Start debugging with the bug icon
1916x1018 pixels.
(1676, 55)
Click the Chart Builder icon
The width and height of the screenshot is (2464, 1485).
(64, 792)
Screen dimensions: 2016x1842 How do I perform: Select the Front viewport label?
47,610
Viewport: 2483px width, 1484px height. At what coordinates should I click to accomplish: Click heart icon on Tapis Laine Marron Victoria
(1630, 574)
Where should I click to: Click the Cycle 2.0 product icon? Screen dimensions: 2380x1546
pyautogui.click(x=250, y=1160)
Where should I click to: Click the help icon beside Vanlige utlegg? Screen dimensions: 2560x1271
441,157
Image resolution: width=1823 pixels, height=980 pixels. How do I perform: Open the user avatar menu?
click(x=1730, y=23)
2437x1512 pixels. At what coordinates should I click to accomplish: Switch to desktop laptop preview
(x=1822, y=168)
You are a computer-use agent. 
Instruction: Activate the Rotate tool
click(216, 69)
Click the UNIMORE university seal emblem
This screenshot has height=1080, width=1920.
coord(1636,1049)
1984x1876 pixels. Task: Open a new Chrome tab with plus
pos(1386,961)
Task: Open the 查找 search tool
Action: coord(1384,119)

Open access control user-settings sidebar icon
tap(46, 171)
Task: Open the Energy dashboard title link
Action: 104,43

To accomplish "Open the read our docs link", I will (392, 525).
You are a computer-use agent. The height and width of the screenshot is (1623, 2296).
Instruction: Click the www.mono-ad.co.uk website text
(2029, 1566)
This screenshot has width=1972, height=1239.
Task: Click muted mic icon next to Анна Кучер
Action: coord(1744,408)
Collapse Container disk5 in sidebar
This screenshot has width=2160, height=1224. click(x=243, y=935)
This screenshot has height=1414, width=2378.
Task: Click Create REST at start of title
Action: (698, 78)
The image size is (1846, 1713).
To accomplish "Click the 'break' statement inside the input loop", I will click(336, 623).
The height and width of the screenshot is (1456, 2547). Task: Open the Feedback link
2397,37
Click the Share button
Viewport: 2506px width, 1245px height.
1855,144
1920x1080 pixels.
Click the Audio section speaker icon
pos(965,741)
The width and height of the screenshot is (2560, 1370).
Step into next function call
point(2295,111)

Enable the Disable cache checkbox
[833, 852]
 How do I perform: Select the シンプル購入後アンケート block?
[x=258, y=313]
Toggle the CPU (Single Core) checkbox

▬▬▬▬▬▬

◆ **EXERCISE REQUIREMENTS**
Your task is to transcribe the listing above in full, exactly as given.

◆ **RESULT FOR THIS EXERCISE**
Start debugging with the bug icon
1916x1018 pixels.
(1676, 55)
Click the Chart Builder icon
The width and height of the screenshot is (2464, 1485).
(64, 792)
Screen dimensions: 2016x1842 How do I perform: Select the Front viewport label?
47,610
Viewport: 2483px width, 1484px height. At what coordinates should I click to accomplish: Click heart icon on Tapis Laine Marron Victoria
(1630, 574)
Where should I click to: Click the Cycle 2.0 product icon? Screen dimensions: 2380x1546
pyautogui.click(x=250, y=1160)
Where should I click to: Click the help icon beside Vanlige utlegg? Screen dimensions: 2560x1271
441,157
Image resolution: width=1823 pixels, height=980 pixels. How do I perform: Open the user avatar menu?
click(x=1730, y=23)
2437x1512 pixels. At what coordinates should I click to accomplish: Switch to desktop laptop preview
(x=1822, y=168)
You are a computer-use agent. 
Instruction: Activate the Rotate tool
click(216, 69)
Click the UNIMORE university seal emblem
This screenshot has height=1080, width=1920.
coord(1636,1049)
1984x1876 pixels. Task: Open a new Chrome tab with plus
pos(1386,961)
Task: Open the 查找 search tool
Action: coord(1384,119)

Open access control user-settings sidebar icon
tap(46, 171)
Task: Open the Energy dashboard title link
Action: 104,43

To accomplish "Open the read our docs link", I will (392, 525).
You are a computer-use agent. The height and width of the screenshot is (1623, 2296).
Instruction: Click the www.mono-ad.co.uk website text
(2029, 1566)
This screenshot has width=1972, height=1239.
Task: Click muted mic icon next to Анна Кучер
Action: coord(1744,408)
Collapse Container disk5 in sidebar
This screenshot has width=2160, height=1224. click(x=243, y=935)
This screenshot has height=1414, width=2378.
Task: Click Create REST at start of title
Action: (698, 78)
The image size is (1846, 1713).
To accomplish "Click the 'break' statement inside the input loop", I will click(336, 623).
The height and width of the screenshot is (1456, 2547). Task: Open the Feedback link
2397,37
Click the Share button
Viewport: 2506px width, 1245px height.
1855,144
1920x1080 pixels.
Click the Audio section speaker icon
pos(965,741)
The width and height of the screenshot is (2560, 1370).
Step into next function call
point(2295,111)

Enable the Disable cache checkbox
[833, 852]
 How do I perform: Select the シンプル購入後アンケート block?
[x=258, y=313]
Toggle the CPU (Single Core) checkbox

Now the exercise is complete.